• [Exercise brief]:
Skipping any pictures, give all of the records below again exactly.
[[ Entries supplied open ]]
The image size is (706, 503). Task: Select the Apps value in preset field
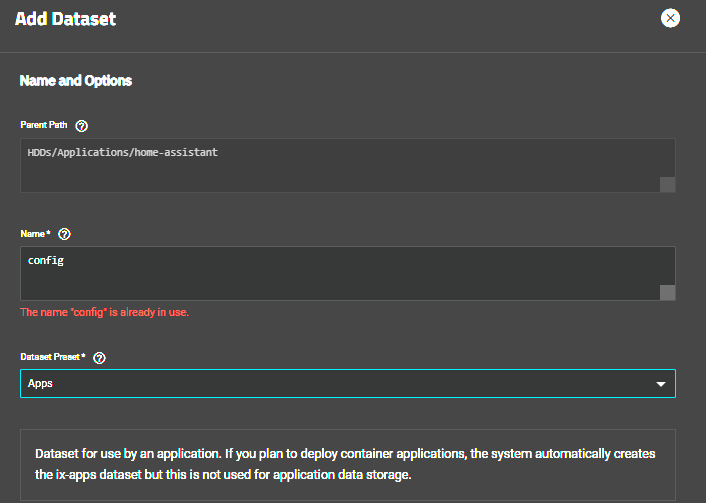(41, 383)
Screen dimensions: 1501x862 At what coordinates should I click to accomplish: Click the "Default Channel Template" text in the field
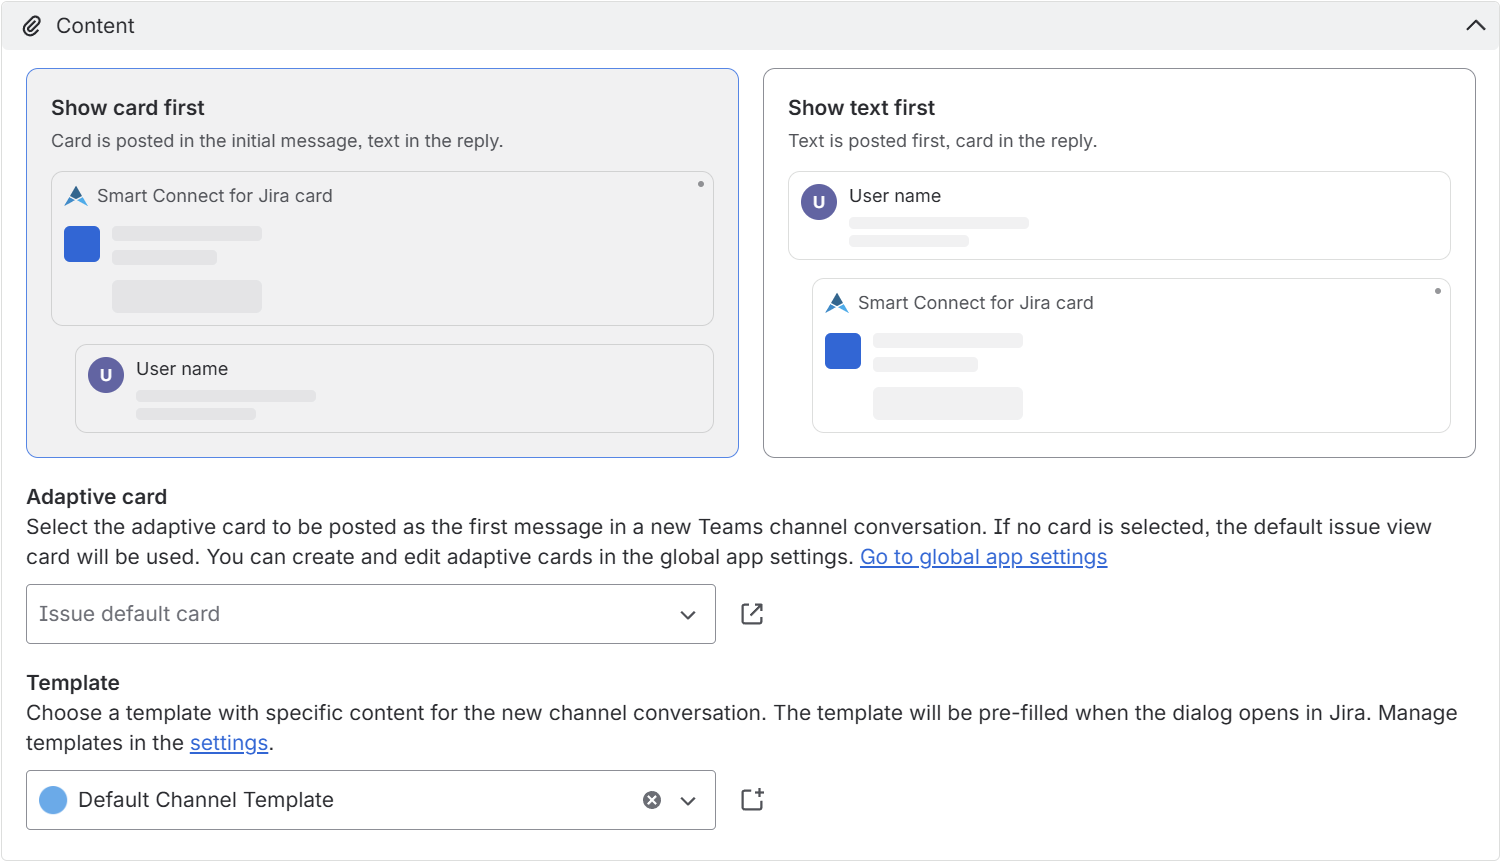(x=206, y=800)
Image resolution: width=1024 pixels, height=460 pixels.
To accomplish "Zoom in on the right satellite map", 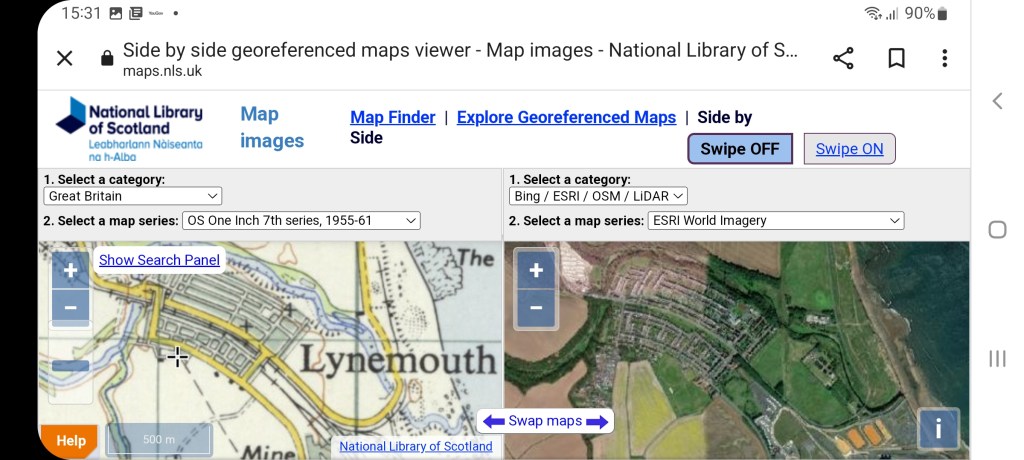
[[ Entries supplied closed ]]
• [Written response]:
The image size is (706, 503). Task: Select the Apps value in preset field
(41, 383)
Screen dimensions: 1501x862 At what coordinates should I click to accomplish: Click the "Default Channel Template" text in the field
(x=206, y=800)
Image resolution: width=1024 pixels, height=460 pixels.
To accomplish "Zoom in on the right satellite map", 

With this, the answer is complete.